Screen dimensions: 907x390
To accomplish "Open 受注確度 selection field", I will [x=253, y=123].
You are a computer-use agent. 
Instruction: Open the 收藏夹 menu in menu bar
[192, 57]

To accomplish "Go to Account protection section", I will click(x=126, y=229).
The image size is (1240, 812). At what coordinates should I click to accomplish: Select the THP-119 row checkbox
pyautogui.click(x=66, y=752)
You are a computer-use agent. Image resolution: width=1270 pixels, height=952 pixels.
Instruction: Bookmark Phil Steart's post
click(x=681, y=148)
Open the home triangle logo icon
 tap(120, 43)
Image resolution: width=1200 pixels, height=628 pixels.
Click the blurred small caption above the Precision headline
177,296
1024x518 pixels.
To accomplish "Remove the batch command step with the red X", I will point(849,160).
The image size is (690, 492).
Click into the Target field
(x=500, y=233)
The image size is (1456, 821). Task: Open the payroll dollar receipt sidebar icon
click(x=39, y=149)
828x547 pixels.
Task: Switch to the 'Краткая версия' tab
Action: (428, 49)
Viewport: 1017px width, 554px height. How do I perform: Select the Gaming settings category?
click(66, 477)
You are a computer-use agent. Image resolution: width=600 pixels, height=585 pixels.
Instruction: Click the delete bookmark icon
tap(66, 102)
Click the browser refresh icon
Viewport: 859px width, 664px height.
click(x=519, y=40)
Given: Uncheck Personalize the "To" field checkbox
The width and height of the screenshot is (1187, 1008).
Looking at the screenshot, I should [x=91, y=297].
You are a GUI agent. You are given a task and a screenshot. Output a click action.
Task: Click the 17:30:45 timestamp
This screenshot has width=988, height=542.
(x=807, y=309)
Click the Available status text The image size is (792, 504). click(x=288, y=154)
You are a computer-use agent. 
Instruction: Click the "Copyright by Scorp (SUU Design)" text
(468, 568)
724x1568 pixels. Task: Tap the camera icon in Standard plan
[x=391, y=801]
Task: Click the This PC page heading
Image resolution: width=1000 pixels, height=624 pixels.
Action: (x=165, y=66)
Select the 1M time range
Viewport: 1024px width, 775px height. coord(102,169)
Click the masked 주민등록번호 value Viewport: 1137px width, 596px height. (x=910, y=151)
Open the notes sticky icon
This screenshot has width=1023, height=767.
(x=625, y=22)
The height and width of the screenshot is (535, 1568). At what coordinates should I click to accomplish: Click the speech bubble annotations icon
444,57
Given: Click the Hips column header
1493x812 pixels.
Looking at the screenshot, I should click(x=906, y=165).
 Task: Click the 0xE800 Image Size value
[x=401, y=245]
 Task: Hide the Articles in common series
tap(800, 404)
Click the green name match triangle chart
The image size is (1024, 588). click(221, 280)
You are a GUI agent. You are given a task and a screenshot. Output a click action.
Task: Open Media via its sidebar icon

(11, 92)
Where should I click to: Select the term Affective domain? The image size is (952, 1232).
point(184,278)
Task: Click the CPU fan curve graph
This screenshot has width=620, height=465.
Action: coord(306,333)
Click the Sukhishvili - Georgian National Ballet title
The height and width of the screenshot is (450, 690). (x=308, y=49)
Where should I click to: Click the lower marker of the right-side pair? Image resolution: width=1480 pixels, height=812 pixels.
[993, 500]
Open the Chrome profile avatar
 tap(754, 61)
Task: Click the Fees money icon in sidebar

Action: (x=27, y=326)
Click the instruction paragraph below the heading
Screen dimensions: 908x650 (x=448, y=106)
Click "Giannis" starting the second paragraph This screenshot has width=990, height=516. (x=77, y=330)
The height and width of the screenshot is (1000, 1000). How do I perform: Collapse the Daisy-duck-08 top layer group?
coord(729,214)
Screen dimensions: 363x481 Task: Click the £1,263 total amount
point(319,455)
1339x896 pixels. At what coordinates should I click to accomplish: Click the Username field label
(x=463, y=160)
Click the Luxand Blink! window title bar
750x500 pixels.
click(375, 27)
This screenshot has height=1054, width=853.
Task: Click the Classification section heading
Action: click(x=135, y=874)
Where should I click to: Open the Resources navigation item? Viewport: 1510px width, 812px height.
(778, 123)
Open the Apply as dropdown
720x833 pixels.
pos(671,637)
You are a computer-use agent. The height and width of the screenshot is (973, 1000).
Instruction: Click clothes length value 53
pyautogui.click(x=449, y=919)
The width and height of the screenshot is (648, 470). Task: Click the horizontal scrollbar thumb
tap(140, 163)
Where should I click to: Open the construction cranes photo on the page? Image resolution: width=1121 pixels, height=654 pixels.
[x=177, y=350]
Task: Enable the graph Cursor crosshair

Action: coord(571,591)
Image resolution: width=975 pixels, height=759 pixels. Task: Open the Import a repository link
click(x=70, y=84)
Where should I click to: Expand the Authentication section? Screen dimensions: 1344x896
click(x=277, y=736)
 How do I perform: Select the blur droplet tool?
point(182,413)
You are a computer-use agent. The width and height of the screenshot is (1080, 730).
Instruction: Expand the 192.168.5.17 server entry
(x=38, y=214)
====================
TASK ITEM:
The answer must be all of the entries, restated exactly.

ANSWER SPACE:
Screen dimensions: 907x390
To accomplish "Open 受注確度 selection field", I will [x=253, y=123].
You are a computer-use agent. 
Instruction: Open the 收藏夹 menu in menu bar
[192, 57]

To accomplish "Go to Account protection section", I will click(x=126, y=229).
The image size is (1240, 812). At what coordinates should I click to accomplish: Select the THP-119 row checkbox
pyautogui.click(x=66, y=752)
You are a computer-use agent. Image resolution: width=1270 pixels, height=952 pixels.
Instruction: Bookmark Phil Steart's post
click(x=681, y=148)
Open the home triangle logo icon
 tap(120, 43)
Image resolution: width=1200 pixels, height=628 pixels.
Click the blurred small caption above the Precision headline
177,296
1024x518 pixels.
To accomplish "Remove the batch command step with the red X", I will point(849,160).
The image size is (690, 492).
Click into the Target field
(x=500, y=233)
The image size is (1456, 821). Task: Open the payroll dollar receipt sidebar icon
click(x=39, y=149)
828x547 pixels.
Task: Switch to the 'Краткая версия' tab
Action: (428, 49)
Viewport: 1017px width, 554px height. How do I perform: Select the Gaming settings category?
click(66, 477)
You are a computer-use agent. Image resolution: width=600 pixels, height=585 pixels.
Instruction: Click the delete bookmark icon
tap(66, 102)
Click the browser refresh icon
Viewport: 859px width, 664px height.
click(x=519, y=40)
Given: Uncheck Personalize the "To" field checkbox
The width and height of the screenshot is (1187, 1008).
Looking at the screenshot, I should [x=91, y=297].
You are a GUI agent. You are given a task and a screenshot. Output a click action.
Task: Click the 17:30:45 timestamp
This screenshot has width=988, height=542.
(x=807, y=309)
Click the Available status text The image size is (792, 504). click(x=288, y=154)
You are a computer-use agent. 
Instruction: Click the "Copyright by Scorp (SUU Design)" text
(468, 568)
724x1568 pixels. Task: Tap the camera icon in Standard plan
[x=391, y=801]
Task: Click the This PC page heading
Image resolution: width=1000 pixels, height=624 pixels.
Action: (x=165, y=66)
Select the 1M time range
Viewport: 1024px width, 775px height. coord(102,169)
Click the masked 주민등록번호 value Viewport: 1137px width, 596px height. (x=910, y=151)
Open the notes sticky icon
This screenshot has width=1023, height=767.
(x=625, y=22)
The height and width of the screenshot is (535, 1568). At what coordinates should I click to accomplish: Click the speech bubble annotations icon
444,57
Given: Click the Hips column header
1493x812 pixels.
Looking at the screenshot, I should click(x=906, y=165).
 Task: Click the 0xE800 Image Size value
[x=401, y=245]
 Task: Hide the Articles in common series
tap(800, 404)
Click the green name match triangle chart
The image size is (1024, 588). click(221, 280)
You are a GUI agent. You are given a task and a screenshot. Output a click action.
Task: Open Media via its sidebar icon

(11, 92)
Where should I click to: Select the term Affective domain? The image size is (952, 1232).
point(184,278)
Task: Click the CPU fan curve graph
This screenshot has width=620, height=465.
Action: coord(306,333)
Click the Sukhishvili - Georgian National Ballet title
The height and width of the screenshot is (450, 690). (x=308, y=49)
Where should I click to: Click the lower marker of the right-side pair? Image resolution: width=1480 pixels, height=812 pixels.
[993, 500]
Open the Chrome profile avatar
 tap(754, 61)
Task: Click the Fees money icon in sidebar

Action: (x=27, y=326)
Click the instruction paragraph below the heading
Screen dimensions: 908x650 (x=448, y=106)
Click "Giannis" starting the second paragraph This screenshot has width=990, height=516. (x=77, y=330)
The height and width of the screenshot is (1000, 1000). How do I perform: Collapse the Daisy-duck-08 top layer group?
coord(729,214)
Screen dimensions: 363x481 Task: Click the £1,263 total amount
point(319,455)
1339x896 pixels. At what coordinates should I click to accomplish: Click the Username field label
(x=463, y=160)
Click the Luxand Blink! window title bar
750x500 pixels.
click(375, 27)
This screenshot has height=1054, width=853.
Task: Click the Classification section heading
Action: click(x=135, y=874)
Where should I click to: Open the Resources navigation item? Viewport: 1510px width, 812px height.
(778, 123)
Open the Apply as dropdown
720x833 pixels.
pos(671,637)
You are a computer-use agent. The height and width of the screenshot is (973, 1000).
Instruction: Click clothes length value 53
pyautogui.click(x=449, y=919)
The width and height of the screenshot is (648, 470). Task: Click the horizontal scrollbar thumb
tap(140, 163)
Where should I click to: Open the construction cranes photo on the page? Image resolution: width=1121 pixels, height=654 pixels.
[x=177, y=350]
Task: Enable the graph Cursor crosshair

Action: coord(571,591)
Image resolution: width=975 pixels, height=759 pixels. Task: Open the Import a repository link
click(x=70, y=84)
Where should I click to: Expand the Authentication section? Screen dimensions: 1344x896
click(x=277, y=736)
 How do I perform: Select the blur droplet tool?
point(182,413)
You are a computer-use agent. The width and height of the screenshot is (1080, 730).
Instruction: Expand the 192.168.5.17 server entry
(x=38, y=214)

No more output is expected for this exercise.